Abstract

Substantial evidence suggests that exogenous melatonin and melatonin agonists promote sleep and entrain endogenous circadian rhythms. Two previous meta-analyses evaluated the efficacy of melatonin treatment in patients with secondary sleep disorders or circadian rhythm sleep disorders and reached opposite conclusions on efficacy. This study presents the results of 2 randomized, double-blind, placebo-controlled, parallel-group trials, which evaluated tasimelteon (VEC-162), a novel melatonin agonist, in a model of transient insomnia induced by a 5-hour advance in the sleep-wake schedule. The investigators hypothesized that the melatonin agonist would reduce the sleep disruption produced by transient insomnia and readjust circadian rhythms. The study subjects in the phase II study were 39 healthy individuals who were randomized to receive either tasimelteon (in doses of 10 [n = 9], 20 [n = 8], 50 [n = 7], or 100 mg [n = 7]) or placebo (n = 8) 30 minute before bedtime. The plasma melatonin concentration was measured for circadian phase assessment. The study subjects in the phase III study were 411 healthy individuals who were randomized to receive either tasimelteon (20 [n = 100], 50 [n = 102], or 100 mg [n = 106]) or placebo (n = 103) 30 minute before bedtime. Changes in sleep patterns were assessed by polysomnography in the phase II and III studies with prespecified primary efficacy outcomes. Safety was assessed by daily queries about adverse events and physical examinations. In the phase II study, compared with placebo, tasimelteon increased sleep efficiency and duration, and reduced sleep latency and latency to persistent sleep. There was a dose-dependent shift in plasma melatonin to an earlier hour associated with treatment.
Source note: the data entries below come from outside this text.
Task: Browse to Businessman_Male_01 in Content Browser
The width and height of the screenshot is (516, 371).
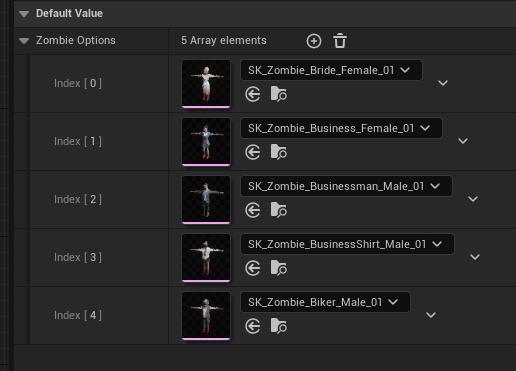Action: click(x=279, y=210)
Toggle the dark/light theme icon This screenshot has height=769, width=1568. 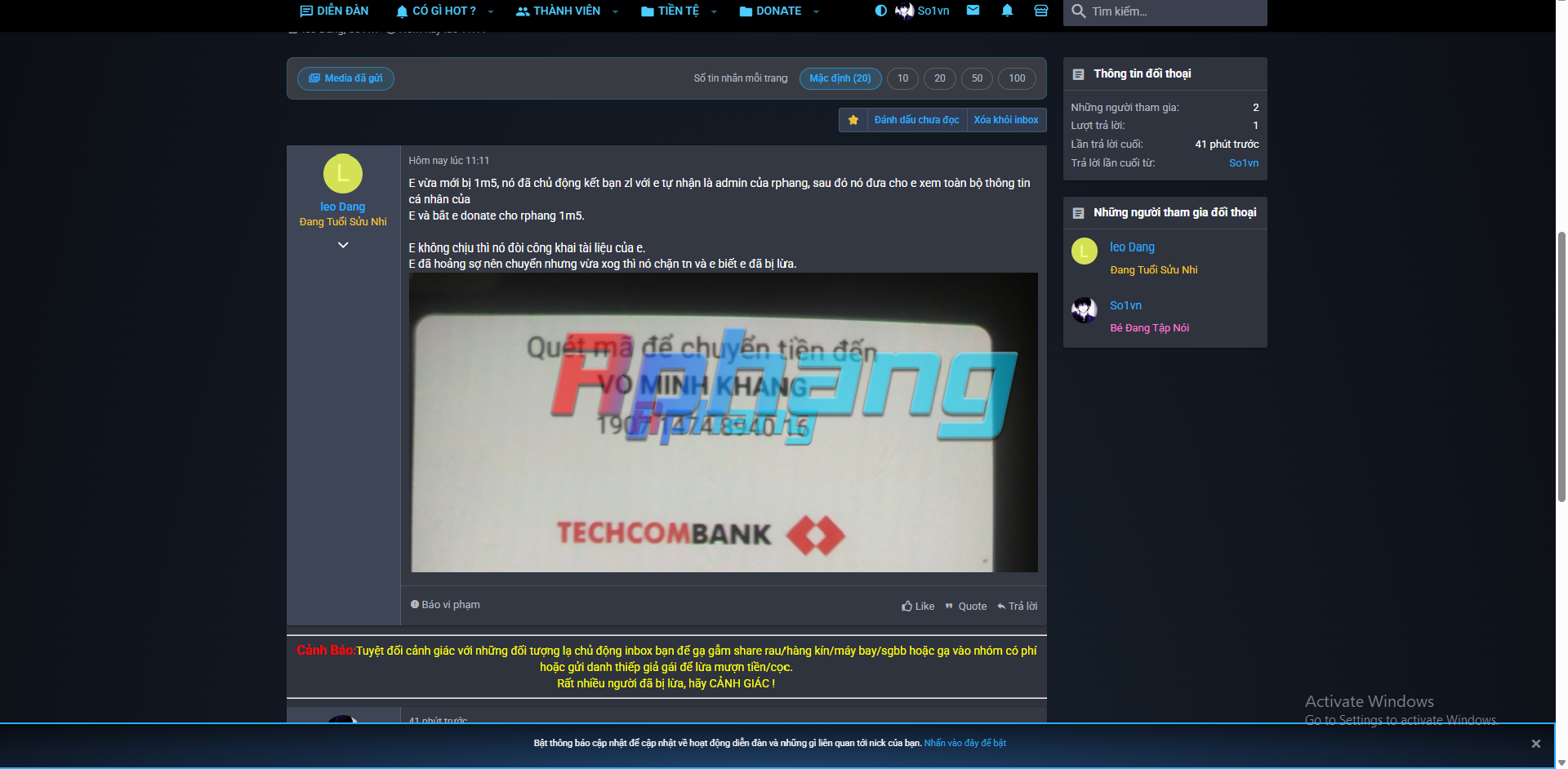pyautogui.click(x=880, y=11)
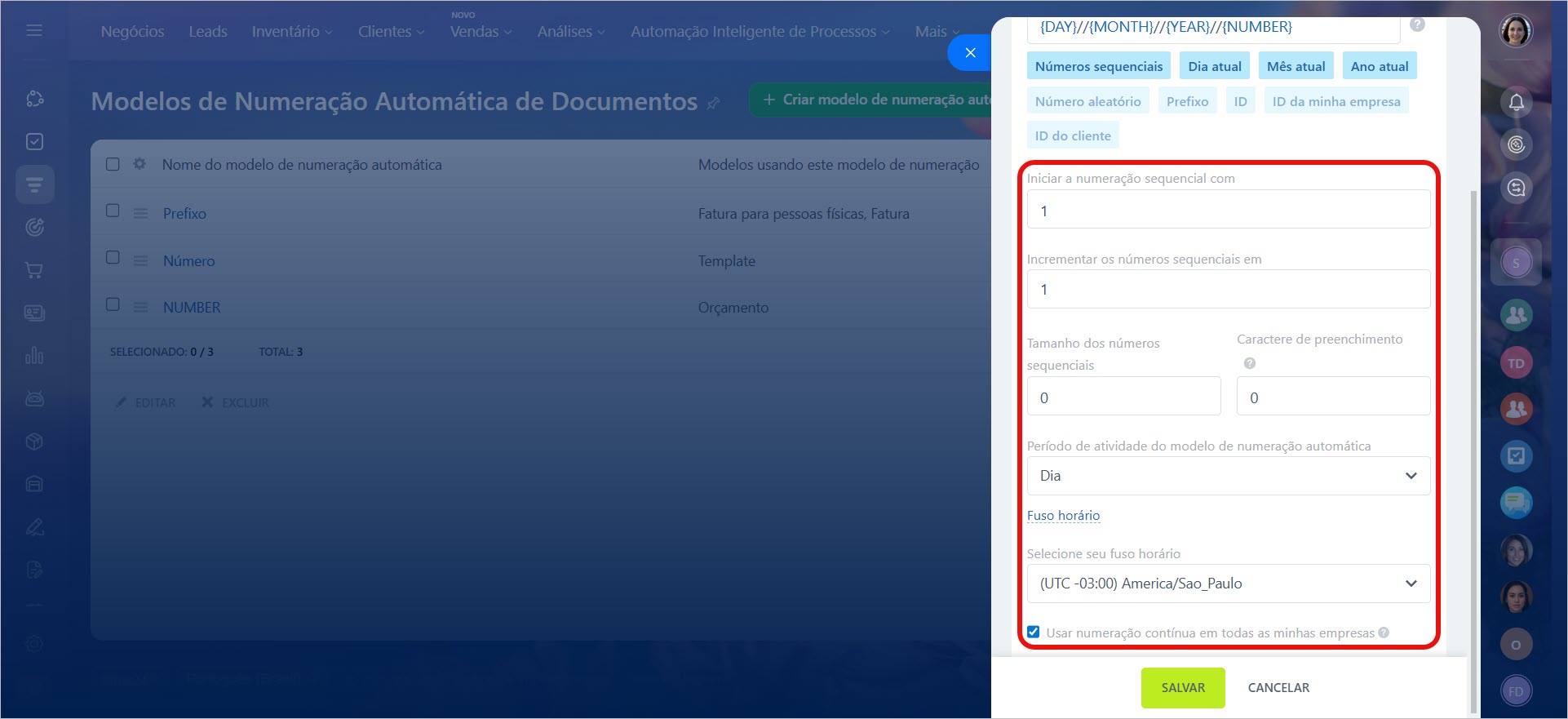Open the Leads menu item

click(x=208, y=31)
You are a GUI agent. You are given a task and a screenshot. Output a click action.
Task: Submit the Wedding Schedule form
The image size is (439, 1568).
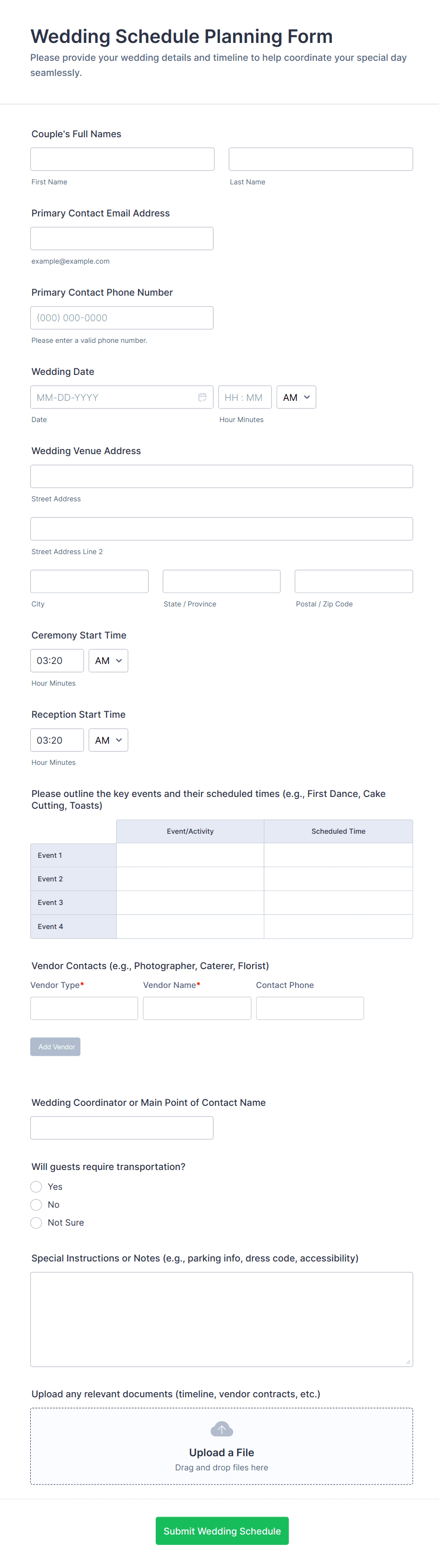222,1530
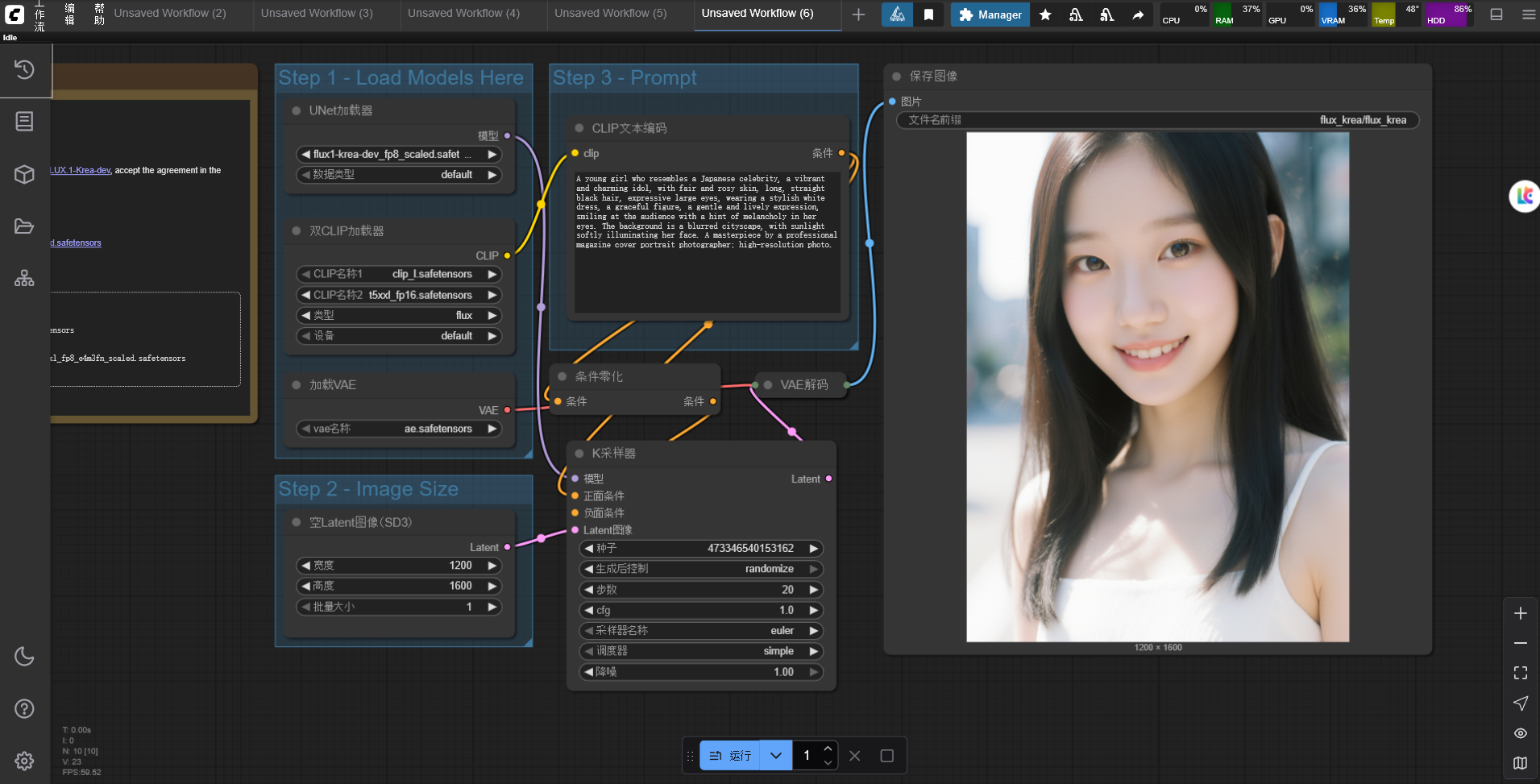Toggle dark theme moon icon

point(24,657)
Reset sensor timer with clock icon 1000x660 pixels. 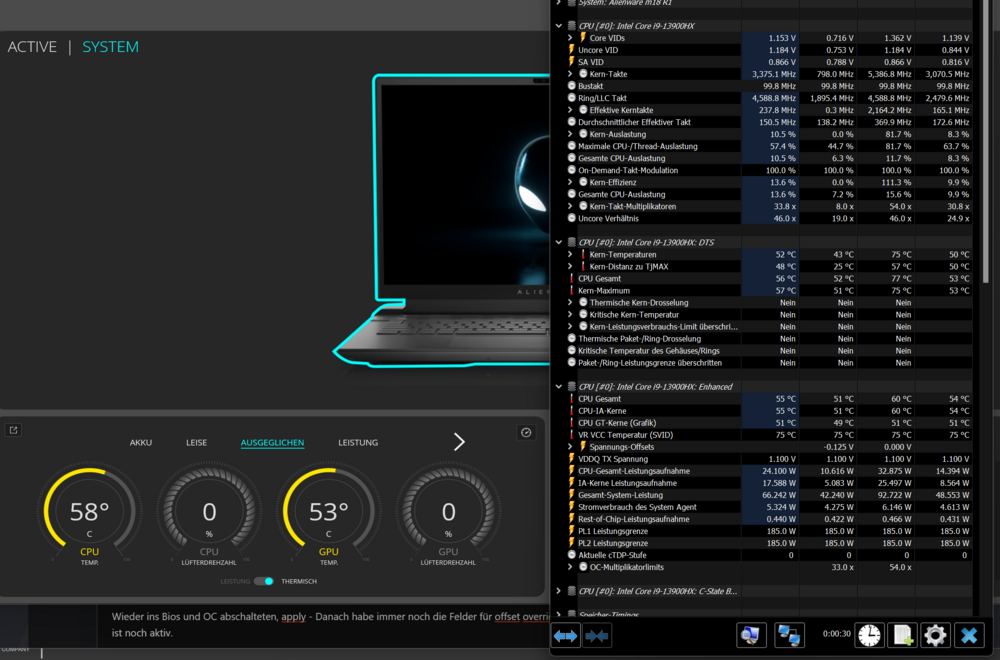[x=869, y=635]
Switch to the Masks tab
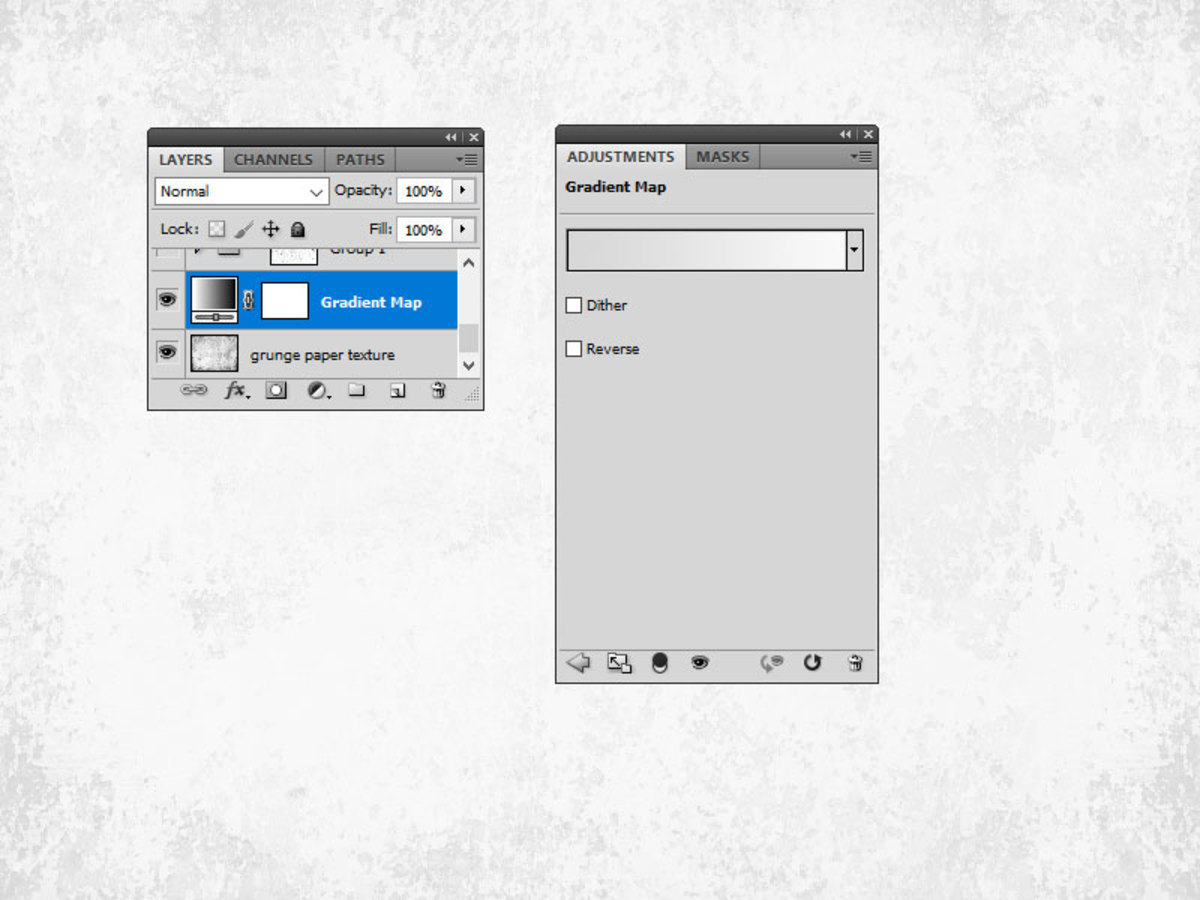The height and width of the screenshot is (900, 1200). pyautogui.click(x=722, y=156)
In addition to improvements in sleep latency, efficiency, duration, and latency to persistent sleep, treated-individuals in the phase III study had reduced wake after sleep onset (improved sleep maintenance). The frequency and severity of adverse events were low and similar among all treatment groups. These findings indicate that tasimelteon improves sleep initiation and maintenance simultaneously with a shift in endogenous circadian rhythms and has therapeutic potential for transient insomnia associated with circadian rhythm sleep disorders.